TASK DESCRIPTION:
Count the lines in the data below that include the word "button", then state the total and nothing besides.

SOURCE RECORDS:
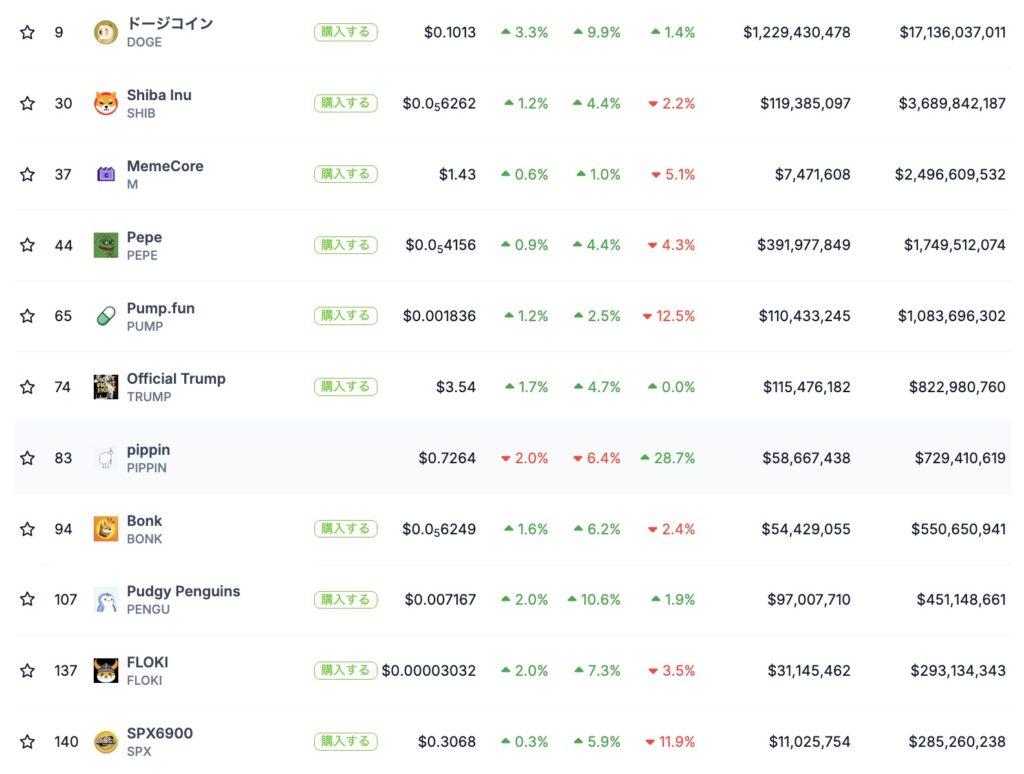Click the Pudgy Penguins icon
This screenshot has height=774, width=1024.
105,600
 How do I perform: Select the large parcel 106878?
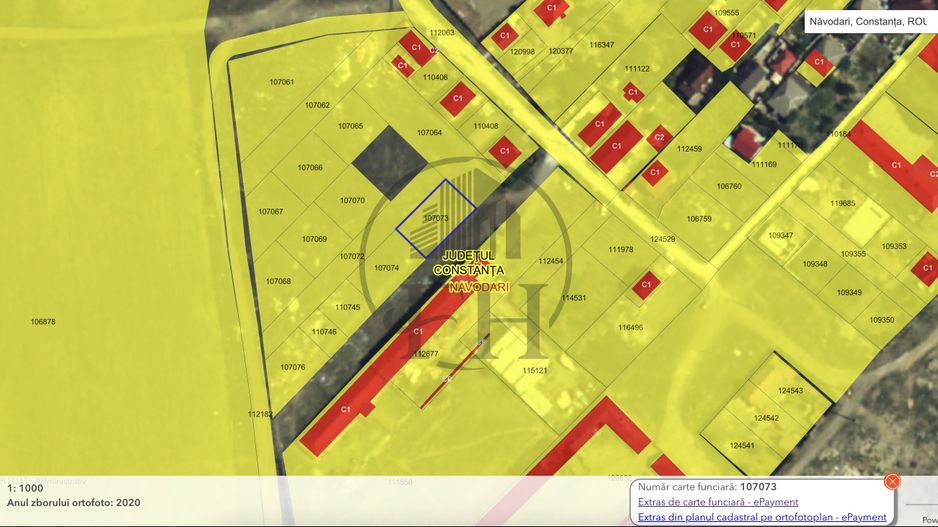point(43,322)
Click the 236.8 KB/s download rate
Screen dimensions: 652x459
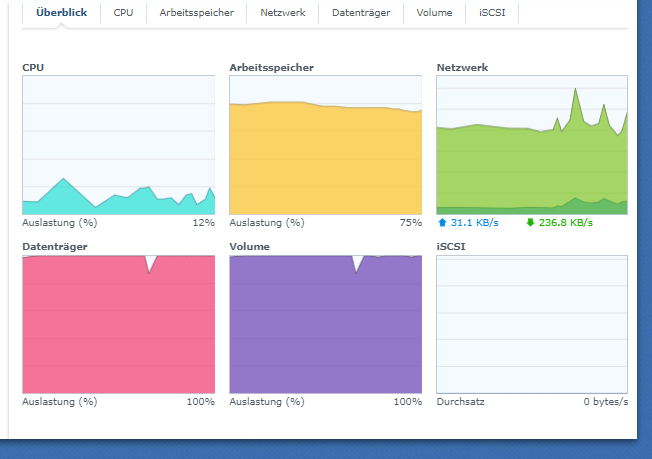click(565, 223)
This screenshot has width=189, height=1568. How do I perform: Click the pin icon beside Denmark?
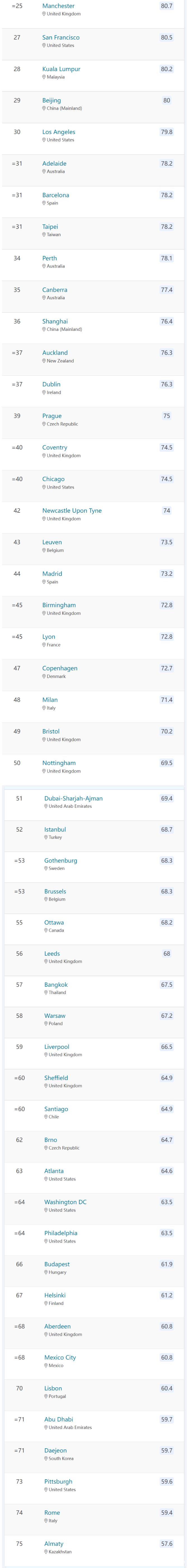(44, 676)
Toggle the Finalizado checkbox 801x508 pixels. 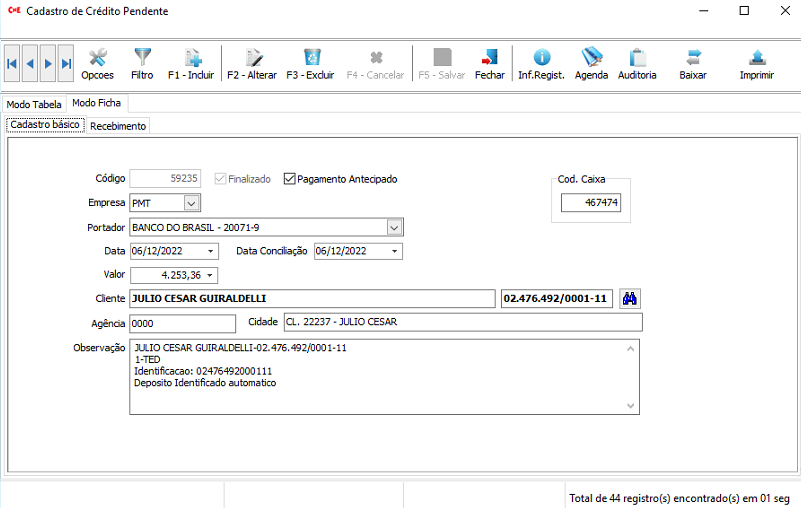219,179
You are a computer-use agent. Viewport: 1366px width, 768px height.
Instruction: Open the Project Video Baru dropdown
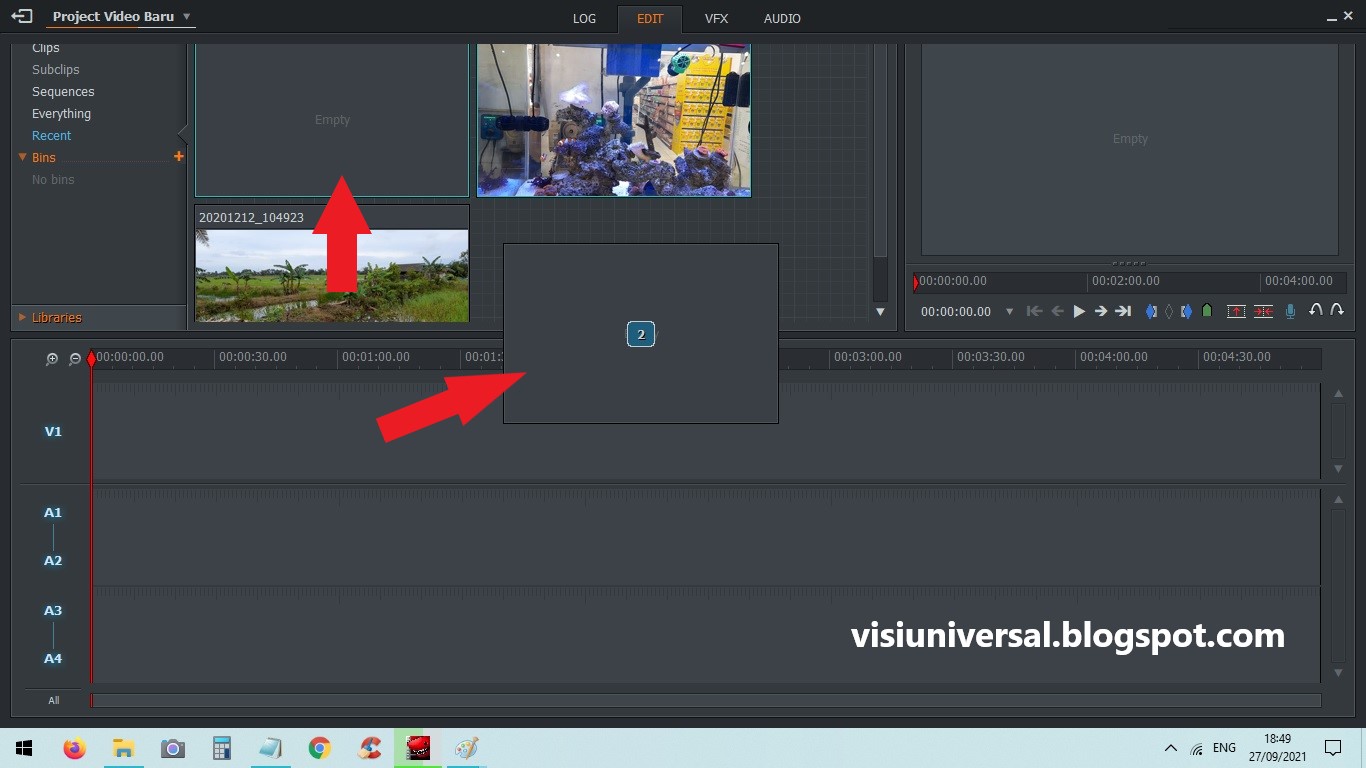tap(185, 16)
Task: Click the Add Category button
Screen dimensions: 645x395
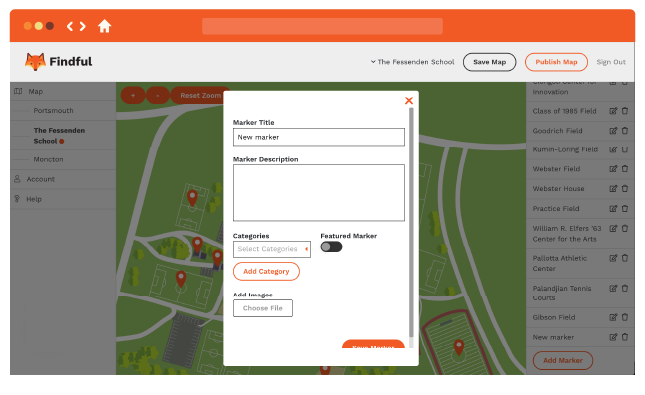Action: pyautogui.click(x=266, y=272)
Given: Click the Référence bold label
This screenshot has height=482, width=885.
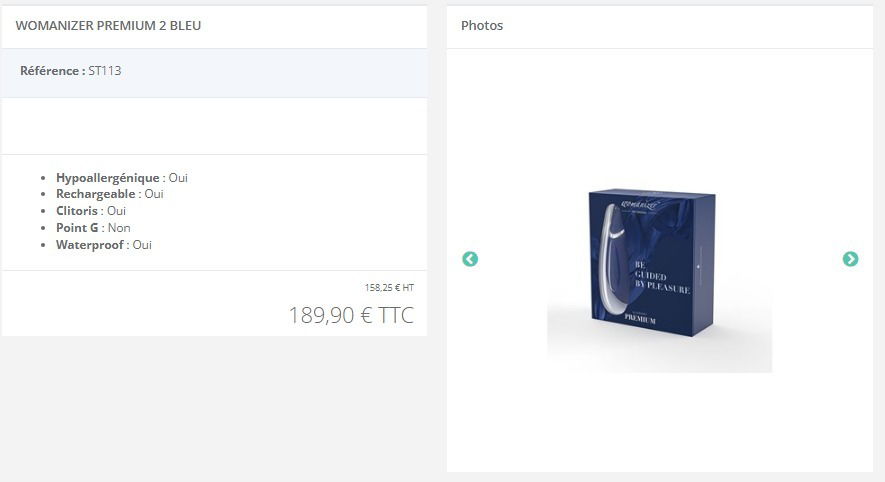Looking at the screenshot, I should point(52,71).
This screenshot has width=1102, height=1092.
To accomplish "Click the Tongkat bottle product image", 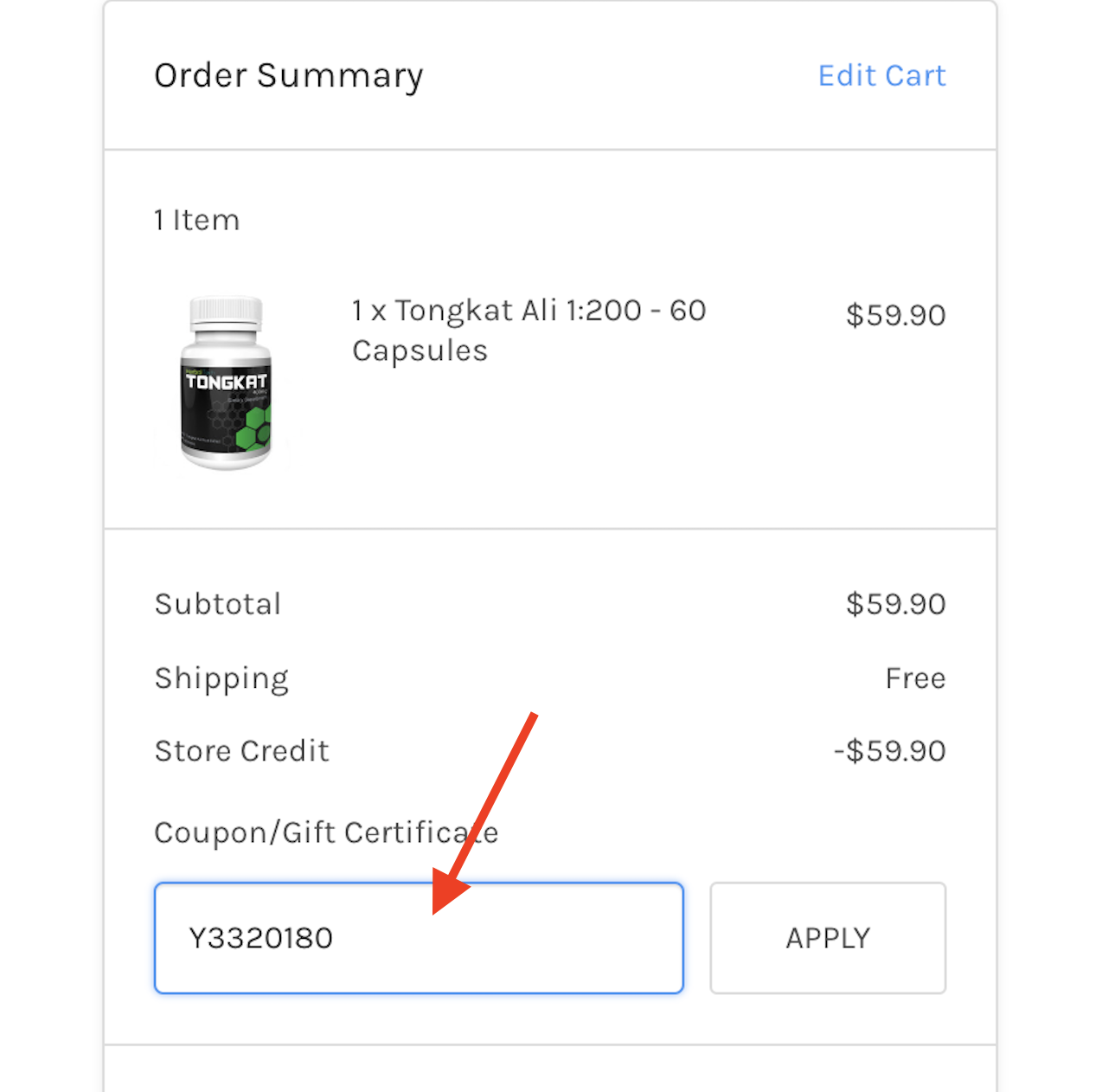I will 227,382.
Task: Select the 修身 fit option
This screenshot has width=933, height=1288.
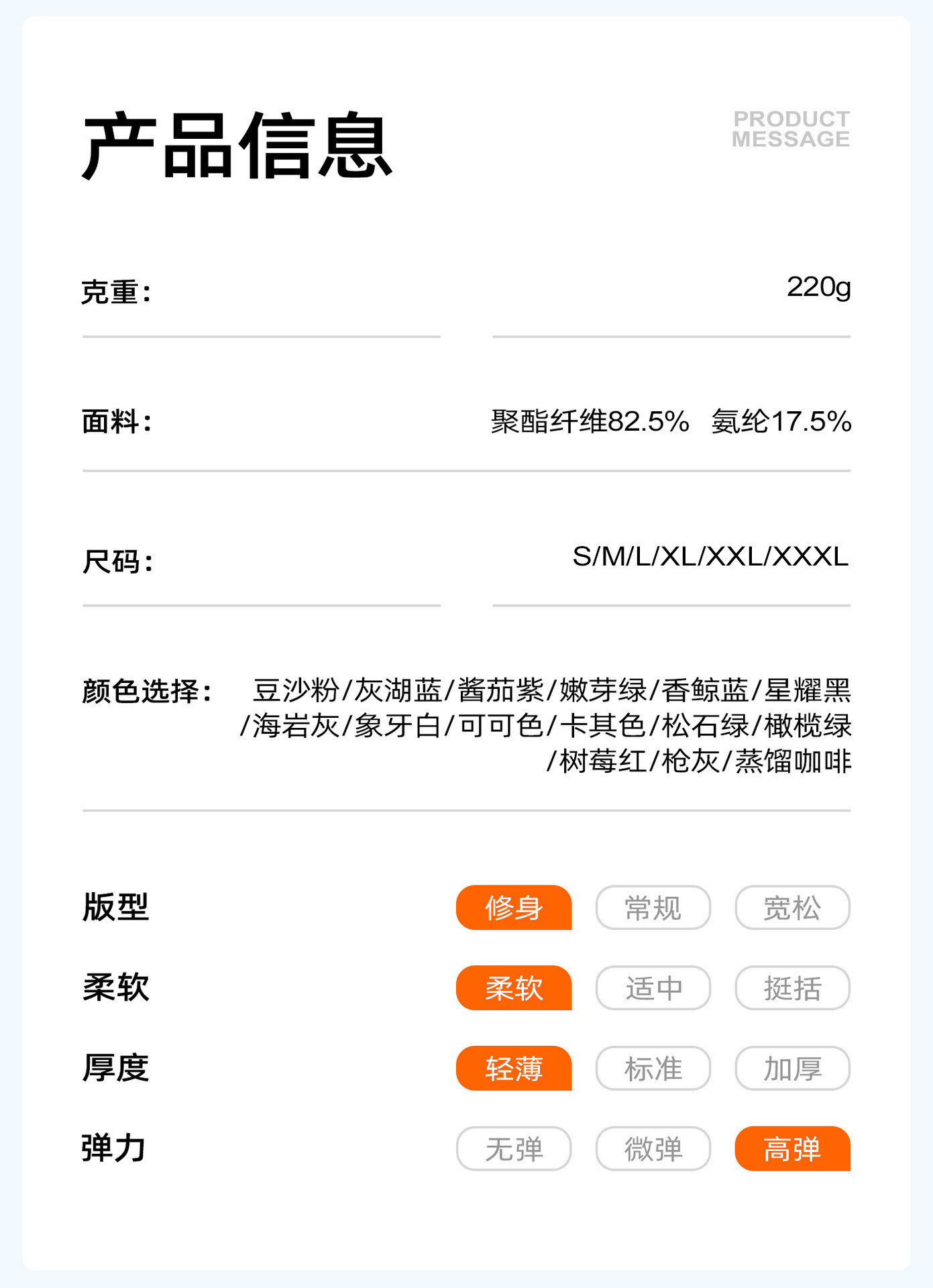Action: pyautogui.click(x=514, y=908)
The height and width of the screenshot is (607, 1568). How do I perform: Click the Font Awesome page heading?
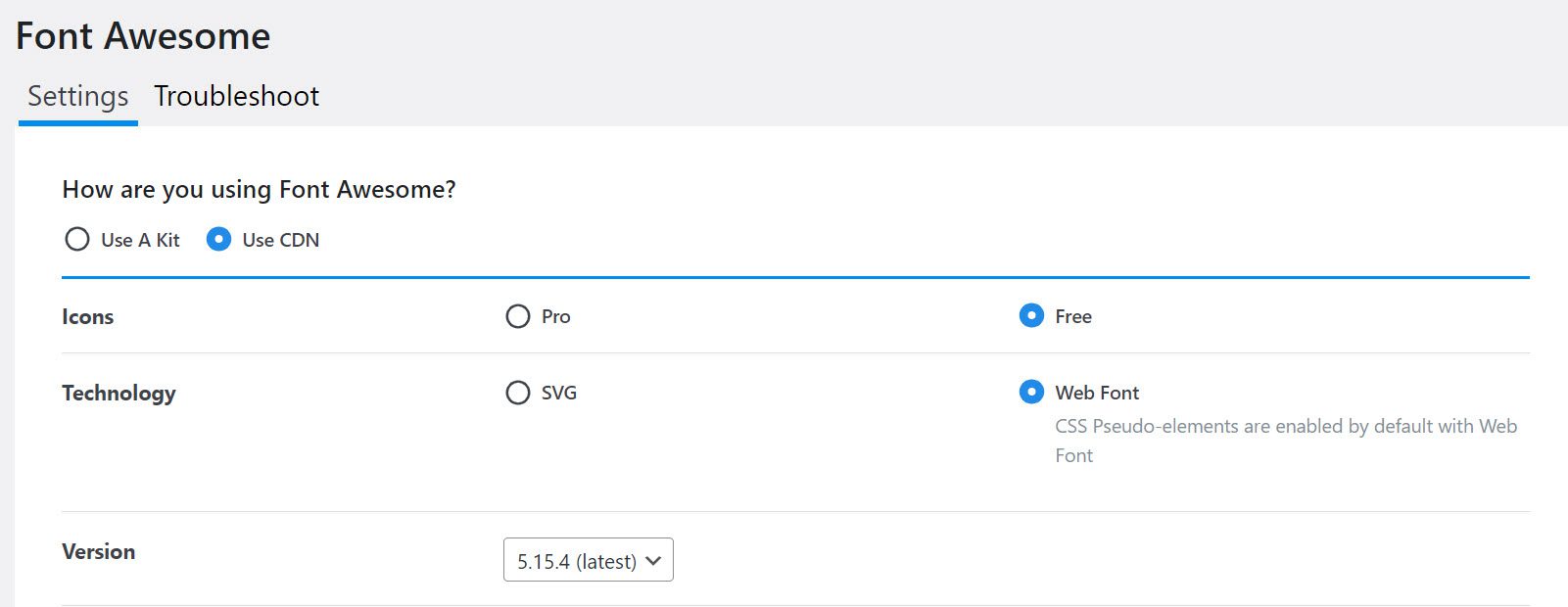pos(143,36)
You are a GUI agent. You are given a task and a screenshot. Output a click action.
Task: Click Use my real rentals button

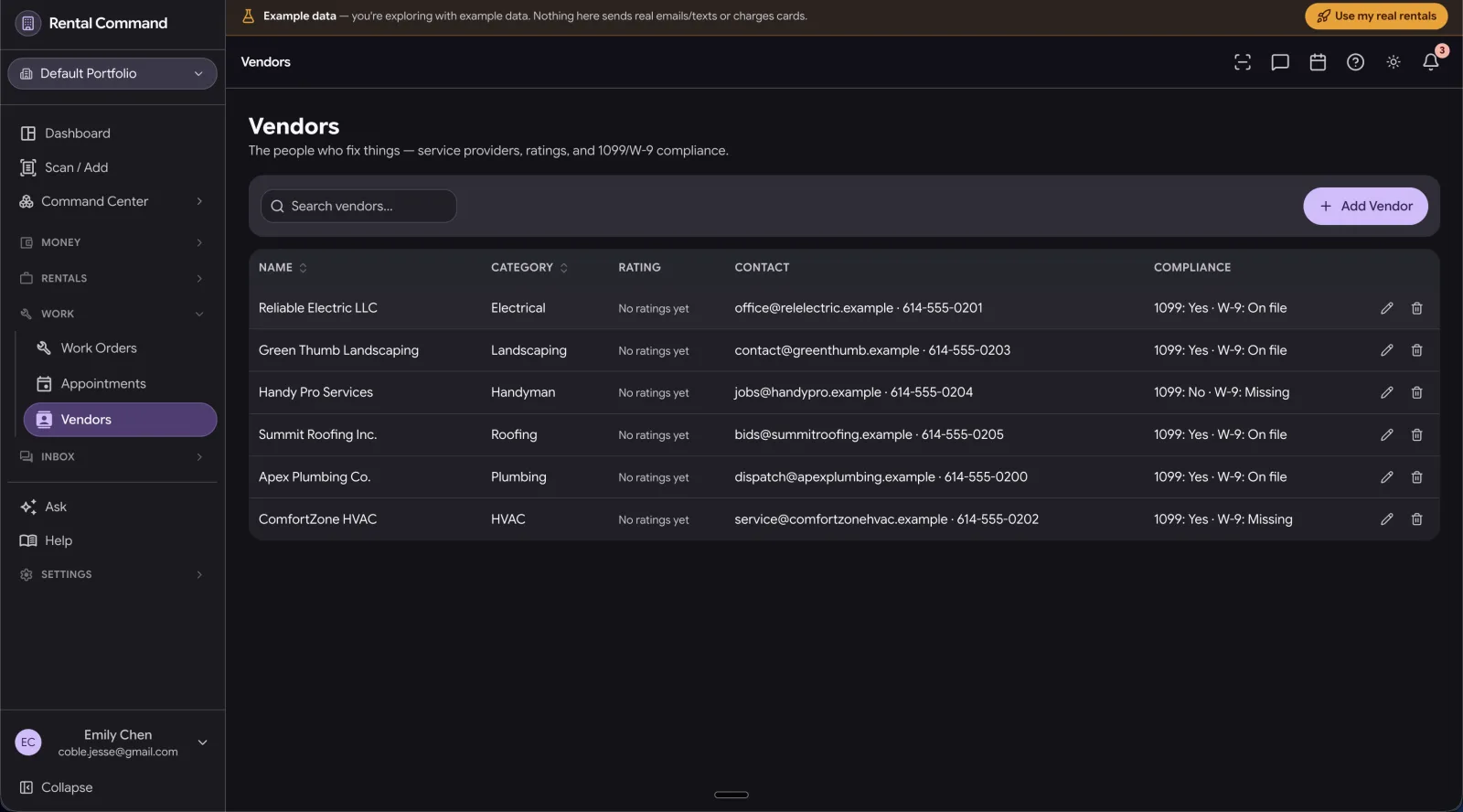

TASK RESPONSE:
2